▶ To do:
Output the material exactly, with every line intact.

▶ Record excerpts:
───

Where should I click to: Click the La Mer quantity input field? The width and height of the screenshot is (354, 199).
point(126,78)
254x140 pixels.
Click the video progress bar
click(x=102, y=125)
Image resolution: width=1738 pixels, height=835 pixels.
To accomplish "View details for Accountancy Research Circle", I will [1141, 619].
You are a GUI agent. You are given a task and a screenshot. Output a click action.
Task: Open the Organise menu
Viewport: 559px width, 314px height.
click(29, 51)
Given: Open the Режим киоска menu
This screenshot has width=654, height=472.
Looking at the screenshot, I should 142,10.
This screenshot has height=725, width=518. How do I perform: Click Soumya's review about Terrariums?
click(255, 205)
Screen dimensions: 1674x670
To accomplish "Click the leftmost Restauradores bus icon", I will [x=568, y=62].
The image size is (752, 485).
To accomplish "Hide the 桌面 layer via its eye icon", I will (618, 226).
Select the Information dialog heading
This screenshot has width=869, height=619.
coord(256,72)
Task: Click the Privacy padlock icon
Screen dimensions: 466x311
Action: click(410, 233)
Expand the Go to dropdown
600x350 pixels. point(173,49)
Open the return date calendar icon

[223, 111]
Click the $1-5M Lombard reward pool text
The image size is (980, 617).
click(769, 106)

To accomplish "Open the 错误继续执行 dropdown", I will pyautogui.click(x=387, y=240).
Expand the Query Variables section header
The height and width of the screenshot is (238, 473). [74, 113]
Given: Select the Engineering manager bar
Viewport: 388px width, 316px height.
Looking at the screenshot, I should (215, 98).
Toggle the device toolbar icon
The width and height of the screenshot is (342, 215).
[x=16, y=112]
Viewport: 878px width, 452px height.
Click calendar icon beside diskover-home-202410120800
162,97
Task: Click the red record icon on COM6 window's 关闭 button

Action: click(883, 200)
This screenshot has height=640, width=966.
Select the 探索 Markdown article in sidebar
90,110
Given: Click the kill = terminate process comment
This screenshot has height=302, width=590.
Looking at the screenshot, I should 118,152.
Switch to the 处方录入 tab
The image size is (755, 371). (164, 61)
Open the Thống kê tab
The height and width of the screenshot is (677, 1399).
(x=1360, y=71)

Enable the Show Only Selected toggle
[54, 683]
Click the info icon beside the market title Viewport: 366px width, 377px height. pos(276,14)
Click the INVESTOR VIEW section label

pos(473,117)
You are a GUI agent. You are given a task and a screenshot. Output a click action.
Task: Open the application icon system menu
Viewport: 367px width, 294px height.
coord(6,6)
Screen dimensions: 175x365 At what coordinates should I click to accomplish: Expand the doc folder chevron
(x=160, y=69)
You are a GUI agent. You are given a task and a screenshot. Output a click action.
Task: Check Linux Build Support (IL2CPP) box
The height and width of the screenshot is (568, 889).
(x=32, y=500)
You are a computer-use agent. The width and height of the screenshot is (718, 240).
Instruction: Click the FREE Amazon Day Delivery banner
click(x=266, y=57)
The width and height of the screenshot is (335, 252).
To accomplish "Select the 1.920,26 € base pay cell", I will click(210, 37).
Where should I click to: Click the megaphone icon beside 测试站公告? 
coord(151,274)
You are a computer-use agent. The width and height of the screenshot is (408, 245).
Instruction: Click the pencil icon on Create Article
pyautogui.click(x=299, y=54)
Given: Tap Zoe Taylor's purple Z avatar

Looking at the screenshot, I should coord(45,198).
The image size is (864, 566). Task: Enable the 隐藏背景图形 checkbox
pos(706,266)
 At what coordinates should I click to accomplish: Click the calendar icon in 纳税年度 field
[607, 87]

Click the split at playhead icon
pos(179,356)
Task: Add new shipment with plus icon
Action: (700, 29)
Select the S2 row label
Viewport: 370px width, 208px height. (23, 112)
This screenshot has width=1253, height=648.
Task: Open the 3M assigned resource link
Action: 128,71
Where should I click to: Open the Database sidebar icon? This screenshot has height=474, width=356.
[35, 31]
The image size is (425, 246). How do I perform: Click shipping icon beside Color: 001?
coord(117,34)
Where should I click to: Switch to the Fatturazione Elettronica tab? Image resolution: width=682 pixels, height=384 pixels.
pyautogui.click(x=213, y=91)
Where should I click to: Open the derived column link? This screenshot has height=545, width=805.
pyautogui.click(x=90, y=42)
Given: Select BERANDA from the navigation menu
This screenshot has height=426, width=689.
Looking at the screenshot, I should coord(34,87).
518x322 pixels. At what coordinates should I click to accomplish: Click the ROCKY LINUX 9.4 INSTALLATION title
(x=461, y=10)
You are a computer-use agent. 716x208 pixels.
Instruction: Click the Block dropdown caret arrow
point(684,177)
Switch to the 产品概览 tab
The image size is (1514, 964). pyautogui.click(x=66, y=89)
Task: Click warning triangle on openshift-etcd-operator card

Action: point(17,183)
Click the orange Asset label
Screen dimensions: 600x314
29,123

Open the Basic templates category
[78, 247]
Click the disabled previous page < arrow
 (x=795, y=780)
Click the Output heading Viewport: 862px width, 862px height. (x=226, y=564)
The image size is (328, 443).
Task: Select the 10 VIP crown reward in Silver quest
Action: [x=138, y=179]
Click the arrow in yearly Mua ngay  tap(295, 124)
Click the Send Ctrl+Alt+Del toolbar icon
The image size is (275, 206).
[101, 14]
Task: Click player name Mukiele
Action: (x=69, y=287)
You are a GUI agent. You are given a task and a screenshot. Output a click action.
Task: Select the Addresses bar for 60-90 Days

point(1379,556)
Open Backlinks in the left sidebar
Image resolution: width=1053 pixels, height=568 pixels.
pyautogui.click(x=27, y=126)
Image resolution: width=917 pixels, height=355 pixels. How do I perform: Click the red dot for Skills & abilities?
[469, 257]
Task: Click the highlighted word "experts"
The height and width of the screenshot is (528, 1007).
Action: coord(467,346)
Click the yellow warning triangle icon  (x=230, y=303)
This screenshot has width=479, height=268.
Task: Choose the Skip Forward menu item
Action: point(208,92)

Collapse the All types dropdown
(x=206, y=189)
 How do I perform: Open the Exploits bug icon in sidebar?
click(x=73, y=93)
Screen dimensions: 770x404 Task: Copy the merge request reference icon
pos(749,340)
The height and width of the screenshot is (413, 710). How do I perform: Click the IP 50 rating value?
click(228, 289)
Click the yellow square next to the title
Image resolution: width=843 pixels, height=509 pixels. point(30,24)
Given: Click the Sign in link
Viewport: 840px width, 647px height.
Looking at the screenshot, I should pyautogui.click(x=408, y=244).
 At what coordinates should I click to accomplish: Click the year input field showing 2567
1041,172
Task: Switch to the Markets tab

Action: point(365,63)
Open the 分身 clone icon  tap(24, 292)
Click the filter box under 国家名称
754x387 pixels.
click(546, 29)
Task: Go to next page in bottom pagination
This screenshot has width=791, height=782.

───

▶ Expected answer:
Where should I click to: Click the La Mer quantity input field? The width and height of the screenshot is (354, 199).
point(126,78)
254x140 pixels.
Click the video progress bar
click(x=102, y=125)
Image resolution: width=1738 pixels, height=835 pixels.
To accomplish "View details for Accountancy Research Circle", I will [1141, 619].
You are a GUI agent. You are given a task and a screenshot. Output a click action.
Task: Open the Organise menu
Viewport: 559px width, 314px height.
click(29, 51)
Given: Open the Режим киоска menu
This screenshot has width=654, height=472.
Looking at the screenshot, I should 142,10.
This screenshot has height=725, width=518. How do I perform: Click Soumya's review about Terrariums?
click(255, 205)
Screen dimensions: 1674x670
To accomplish "Click the leftmost Restauradores bus icon", I will [x=568, y=62].
The image size is (752, 485).
To accomplish "Hide the 桌面 layer via its eye icon", I will (618, 226).
Select the Information dialog heading
This screenshot has width=869, height=619.
coord(256,72)
Task: Click the Privacy padlock icon
Screen dimensions: 466x311
Action: click(410, 233)
Expand the Go to dropdown
600x350 pixels. point(173,49)
Open the return date calendar icon

[223, 111]
Click the $1-5M Lombard reward pool text
The image size is (980, 617).
click(769, 106)

To accomplish "Open the 错误继续执行 dropdown", I will pyautogui.click(x=387, y=240).
Expand the Query Variables section header
The height and width of the screenshot is (238, 473). [74, 113]
Given: Select the Engineering manager bar
Viewport: 388px width, 316px height.
Looking at the screenshot, I should (215, 98).
Toggle the device toolbar icon
The width and height of the screenshot is (342, 215).
[x=16, y=112]
Viewport: 878px width, 452px height.
Click calendar icon beside diskover-home-202410120800
162,97
Task: Click the red record icon on COM6 window's 关闭 button

Action: click(883, 200)
This screenshot has height=640, width=966.
Select the 探索 Markdown article in sidebar
90,110
Given: Click the kill = terminate process comment
This screenshot has height=302, width=590.
Looking at the screenshot, I should 118,152.
Switch to the 处方录入 tab
The image size is (755, 371). (164, 61)
Open the Thống kê tab
The height and width of the screenshot is (677, 1399).
(x=1360, y=71)

Enable the Show Only Selected toggle
[54, 683]
Click the info icon beside the market title Viewport: 366px width, 377px height. pos(276,14)
Click the INVESTOR VIEW section label

pos(473,117)
You are a GUI agent. You are given a task and a screenshot. Output a click action.
Task: Open the application icon system menu
Viewport: 367px width, 294px height.
coord(6,6)
Screen dimensions: 175x365 At what coordinates should I click to accomplish: Expand the doc folder chevron
(x=160, y=69)
You are a GUI agent. You are given a task and a screenshot. Output a click action.
Task: Check Linux Build Support (IL2CPP) box
The height and width of the screenshot is (568, 889).
(x=32, y=500)
You are a computer-use agent. The width and height of the screenshot is (718, 240).
Instruction: Click the FREE Amazon Day Delivery banner
click(x=266, y=57)
The width and height of the screenshot is (335, 252).
To accomplish "Select the 1.920,26 € base pay cell", I will click(210, 37).
Where should I click to: Click the megaphone icon beside 测试站公告? 
coord(151,274)
You are a computer-use agent. The width and height of the screenshot is (408, 245).
Instruction: Click the pencil icon on Create Article
pyautogui.click(x=299, y=54)
Given: Tap Zoe Taylor's purple Z avatar

Looking at the screenshot, I should coord(45,198).
The image size is (864, 566). Task: Enable the 隐藏背景图形 checkbox
pos(706,266)
 At what coordinates should I click to accomplish: Click the calendar icon in 纳税年度 field
[607, 87]

Click the split at playhead icon
pos(179,356)
Task: Add new shipment with plus icon
Action: (700, 29)
Select the S2 row label
Viewport: 370px width, 208px height. (23, 112)
This screenshot has width=1253, height=648.
Task: Open the 3M assigned resource link
Action: 128,71
Where should I click to: Open the Database sidebar icon? This screenshot has height=474, width=356.
[35, 31]
The image size is (425, 246). How do I perform: Click shipping icon beside Color: 001?
coord(117,34)
Where should I click to: Switch to the Fatturazione Elettronica tab? Image resolution: width=682 pixels, height=384 pixels.
pyautogui.click(x=213, y=91)
Where should I click to: Open the derived column link? This screenshot has height=545, width=805.
pyautogui.click(x=90, y=42)
Given: Select BERANDA from the navigation menu
This screenshot has height=426, width=689.
Looking at the screenshot, I should coord(34,87).
518x322 pixels. At what coordinates should I click to accomplish: Click the ROCKY LINUX 9.4 INSTALLATION title
(x=461, y=10)
You are a computer-use agent. 716x208 pixels.
Instruction: Click the Block dropdown caret arrow
point(684,177)
Switch to the 产品概览 tab
The image size is (1514, 964). pyautogui.click(x=66, y=89)
Task: Click warning triangle on openshift-etcd-operator card

Action: point(17,183)
Click the orange Asset label
Screen dimensions: 600x314
29,123

Open the Basic templates category
[78, 247]
Click the disabled previous page < arrow
 (x=795, y=780)
Click the Output heading Viewport: 862px width, 862px height. (x=226, y=564)
The image size is (328, 443).
Task: Select the 10 VIP crown reward in Silver quest
Action: [x=138, y=179]
Click the arrow in yearly Mua ngay  tap(295, 124)
Click the Send Ctrl+Alt+Del toolbar icon
The image size is (275, 206).
[101, 14]
Task: Click player name Mukiele
Action: (x=69, y=287)
You are a GUI agent. You are given a task and a screenshot. Output a click action.
Task: Select the Addresses bar for 60-90 Days

point(1379,556)
Open Backlinks in the left sidebar
Image resolution: width=1053 pixels, height=568 pixels.
pyautogui.click(x=27, y=126)
Image resolution: width=917 pixels, height=355 pixels. How do I perform: Click the red dot for Skills & abilities?
[469, 257]
Task: Click the highlighted word "experts"
The height and width of the screenshot is (528, 1007).
Action: coord(467,346)
Click the yellow warning triangle icon  (x=230, y=303)
This screenshot has width=479, height=268.
Task: Choose the Skip Forward menu item
Action: point(208,92)

Collapse the All types dropdown
(x=206, y=189)
 How do I perform: Open the Exploits bug icon in sidebar?
click(x=73, y=93)
Screen dimensions: 770x404 Task: Copy the merge request reference icon
pos(749,340)
The height and width of the screenshot is (413, 710). How do I perform: Click the IP 50 rating value?
click(228, 289)
Click the yellow square next to the title
Image resolution: width=843 pixels, height=509 pixels. point(30,24)
Given: Click the Sign in link
Viewport: 840px width, 647px height.
Looking at the screenshot, I should pyautogui.click(x=408, y=244).
 At what coordinates should I click to accomplish: Click the year input field showing 2567
1041,172
Task: Switch to the Markets tab

Action: point(365,63)
Open the 分身 clone icon  tap(24, 292)
Click the filter box under 国家名称
754x387 pixels.
click(546, 29)
Task: Go to next page in bottom pagination
This screenshot has width=791, height=782.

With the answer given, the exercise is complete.